## [EXERCISE DETAILS]
Could you copy each of the following lines verbatim, without changing a single character?

BEGIN

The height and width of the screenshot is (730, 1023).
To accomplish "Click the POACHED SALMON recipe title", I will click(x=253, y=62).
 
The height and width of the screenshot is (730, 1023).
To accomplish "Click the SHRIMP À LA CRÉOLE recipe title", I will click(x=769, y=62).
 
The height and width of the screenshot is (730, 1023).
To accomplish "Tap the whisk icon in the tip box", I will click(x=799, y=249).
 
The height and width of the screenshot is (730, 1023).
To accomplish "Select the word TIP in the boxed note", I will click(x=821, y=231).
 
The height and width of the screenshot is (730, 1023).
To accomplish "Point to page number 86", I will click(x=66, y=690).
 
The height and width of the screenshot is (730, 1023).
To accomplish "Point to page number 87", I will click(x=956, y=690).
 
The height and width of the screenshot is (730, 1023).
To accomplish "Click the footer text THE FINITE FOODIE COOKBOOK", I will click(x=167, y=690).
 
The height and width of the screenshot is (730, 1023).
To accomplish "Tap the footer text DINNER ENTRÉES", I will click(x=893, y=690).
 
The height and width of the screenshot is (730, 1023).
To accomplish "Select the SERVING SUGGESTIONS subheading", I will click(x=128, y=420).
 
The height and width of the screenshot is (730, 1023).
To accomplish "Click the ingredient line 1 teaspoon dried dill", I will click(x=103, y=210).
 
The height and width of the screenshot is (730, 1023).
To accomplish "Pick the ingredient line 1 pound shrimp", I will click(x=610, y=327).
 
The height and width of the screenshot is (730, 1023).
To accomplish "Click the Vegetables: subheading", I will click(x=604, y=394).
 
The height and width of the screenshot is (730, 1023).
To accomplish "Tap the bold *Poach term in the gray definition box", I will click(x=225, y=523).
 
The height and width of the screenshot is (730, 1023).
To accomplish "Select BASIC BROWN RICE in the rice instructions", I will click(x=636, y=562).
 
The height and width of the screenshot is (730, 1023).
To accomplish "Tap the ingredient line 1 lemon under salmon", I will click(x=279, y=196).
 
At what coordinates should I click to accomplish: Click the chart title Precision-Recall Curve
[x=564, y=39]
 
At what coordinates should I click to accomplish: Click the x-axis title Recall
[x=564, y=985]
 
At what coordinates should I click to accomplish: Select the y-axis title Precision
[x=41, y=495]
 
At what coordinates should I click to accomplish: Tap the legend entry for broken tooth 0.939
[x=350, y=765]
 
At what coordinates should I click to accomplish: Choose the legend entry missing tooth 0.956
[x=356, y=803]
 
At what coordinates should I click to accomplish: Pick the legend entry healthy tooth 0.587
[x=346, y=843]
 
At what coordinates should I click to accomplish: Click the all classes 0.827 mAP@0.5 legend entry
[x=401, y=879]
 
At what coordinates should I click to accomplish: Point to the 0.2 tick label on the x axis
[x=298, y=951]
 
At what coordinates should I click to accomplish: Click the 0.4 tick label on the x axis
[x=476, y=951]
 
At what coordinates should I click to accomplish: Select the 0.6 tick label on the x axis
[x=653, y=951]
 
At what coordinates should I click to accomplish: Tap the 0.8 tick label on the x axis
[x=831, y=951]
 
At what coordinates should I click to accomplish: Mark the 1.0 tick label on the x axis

END

## [WORKED ANSWER]
The height and width of the screenshot is (730, 1023).
To accomplish "Click the POACHED SALMON recipe title", I will click(x=253, y=62).
 
The height and width of the screenshot is (730, 1023).
To accomplish "Click the SHRIMP À LA CRÉOLE recipe title", I will click(x=769, y=62).
 
The height and width of the screenshot is (730, 1023).
To accomplish "Tap the whisk icon in the tip box", I will click(x=799, y=249).
 
The height and width of the screenshot is (730, 1023).
To accomplish "Select the word TIP in the boxed note", I will click(x=821, y=231).
 
The height and width of the screenshot is (730, 1023).
To accomplish "Point to page number 86", I will click(x=66, y=690).
 
The height and width of the screenshot is (730, 1023).
To accomplish "Point to page number 87", I will click(x=956, y=690).
 
The height and width of the screenshot is (730, 1023).
To accomplish "Click the footer text THE FINITE FOODIE COOKBOOK", I will click(x=167, y=690).
 
The height and width of the screenshot is (730, 1023).
To accomplish "Tap the footer text DINNER ENTRÉES", I will click(x=893, y=690).
 
The height and width of the screenshot is (730, 1023).
To accomplish "Select the SERVING SUGGESTIONS subheading", I will click(x=128, y=420).
 
The height and width of the screenshot is (730, 1023).
To accomplish "Click the ingredient line 1 teaspoon dried dill", I will click(x=103, y=210).
 
The height and width of the screenshot is (730, 1023).
To accomplish "Pick the ingredient line 1 pound shrimp", I will click(x=610, y=327).
 
The height and width of the screenshot is (730, 1023).
To accomplish "Click the Vegetables: subheading", I will click(x=604, y=394).
 
The height and width of the screenshot is (730, 1023).
To accomplish "Tap the bold *Poach term in the gray definition box", I will click(x=225, y=523).
 
The height and width of the screenshot is (730, 1023).
To accomplish "Select BASIC BROWN RICE in the rice instructions", I will click(x=636, y=562).
 
The height and width of the screenshot is (730, 1023).
To accomplish "Tap the ingredient line 1 lemon under salmon", I will click(x=279, y=196).
 
At what coordinates should I click to accomplish: Click the chart title Precision-Recall Curve
[x=564, y=39]
 
At what coordinates should I click to accomplish: Click the x-axis title Recall
[x=564, y=985]
 
At what coordinates should I click to accomplish: Select the y-axis title Precision
[x=41, y=495]
 
At what coordinates should I click to accomplish: Tap the legend entry for broken tooth 0.939
[x=350, y=765]
 
At what coordinates should I click to accomplish: Choose the legend entry missing tooth 0.956
[x=356, y=803]
 
At what coordinates should I click to accomplish: Pick the legend entry healthy tooth 0.587
[x=346, y=843]
 
At what coordinates should I click to accomplish: Click the all classes 0.827 mAP@0.5 legend entry
[x=401, y=879]
 
At what coordinates should I click to accomplish: Point to the 0.2 tick label on the x axis
[x=298, y=951]
 
At what coordinates should I click to accomplish: Click the 0.4 tick label on the x axis
[x=476, y=951]
 
At what coordinates should I click to accomplish: Select the 0.6 tick label on the x axis
[x=653, y=951]
 
At what coordinates should I click to accomplish: Tap the 0.8 tick label on the x axis
[x=831, y=951]
 
At what coordinates should I click to accomplish: Mark the 1.0 tick label on the x axis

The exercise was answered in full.